Exercise brief
According to the biography of Lane Igoudin, which press has his memoir Dispositions under contract?

(Beginning of Passage)

Lane Igoudin, M.A., Ph.D., is a Los Angeles-based writer and a deeply engaged father of two teenagers. He is a tenured English/ESL professor at Los Angeles City College with degrees from CSU Long Beach and Stanford University. In 2018-19, he served as an Andrew W. Mellon Fellow with the EPIC Program of the Humanities Division of UCLA.
Lane’s memoir DISPOSITIONS: Two Fathers, Two Babies, and a Trial that Made Them a Family is under contract with University of Wisconsin Press in its “Living Out: Gay and Lesbian Autobiographies” series. Dispositions is his first full-length book, but as a former music and theater critic, Lane has published nearly 100 reviews in various Los Angeles-area magazines. His short story, “The iPad Wars,” appeared in the 2018 issue of The Citadel, a juried literary journal published at LACC.
Lane is a member of the LGBTQ and Two-Year College Creative Writing Caucuses of the Association of Writing and Writing Programs (AWP). In March 2020, Lane spoke at AWP 2020, the nation’s largest literary conference, as part of the panel “More Than Me: Memoirists Looking Outward” on memoir as a tool to spotlight larger social issues like family formation and public adoption systems in America today. At the same conference, he also moderated a panel on how to engage multilingual college students in creative writing. His article about AWP 2020, which took place on the brink of the pandemic, was published by California Writers Club in April 2020.
In October 2019, Lane spoke on the panel of five queer-identified writers/parents “Our Families, Our Stories: Writing and Parenting in the Trenches” at 2019 Lambda LitFest about parenting and public adoption system in California, and read from his memoir Dispositions.
In 2018, Lane and his partner’s testimonial about their public adoption was included in an amicus brief filed by Family Equality Council and ACLU, in Fulton v. City of Philadelphia – a case which sought to allow religious providers of foster and adoption services to reject qualified gay and lesbian parents. Their story countered this discriminatory proposal by offering an example of a multiracial gay family in which adopted children thrive, in no small part due to the spiritual foundation found in religion. On April 22, 2019, the U.S. Court of Appeals rejected the argument that child welfare agencies have a right to discriminate and ruled in favor of the City of Philadelphia.
Their testimonial is now part of a new amicus brief filed by Family Equality Council in a similar case against the state of Michigan. The case outcome is yet to be determined.

(End of Passage)
(Beginning of Source data)

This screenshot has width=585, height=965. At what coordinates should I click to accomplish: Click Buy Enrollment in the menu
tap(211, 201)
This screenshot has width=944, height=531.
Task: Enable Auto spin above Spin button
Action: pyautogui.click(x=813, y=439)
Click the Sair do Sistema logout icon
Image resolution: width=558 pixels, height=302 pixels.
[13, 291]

(End of Source data)

Written answer
University of Wisconsin Press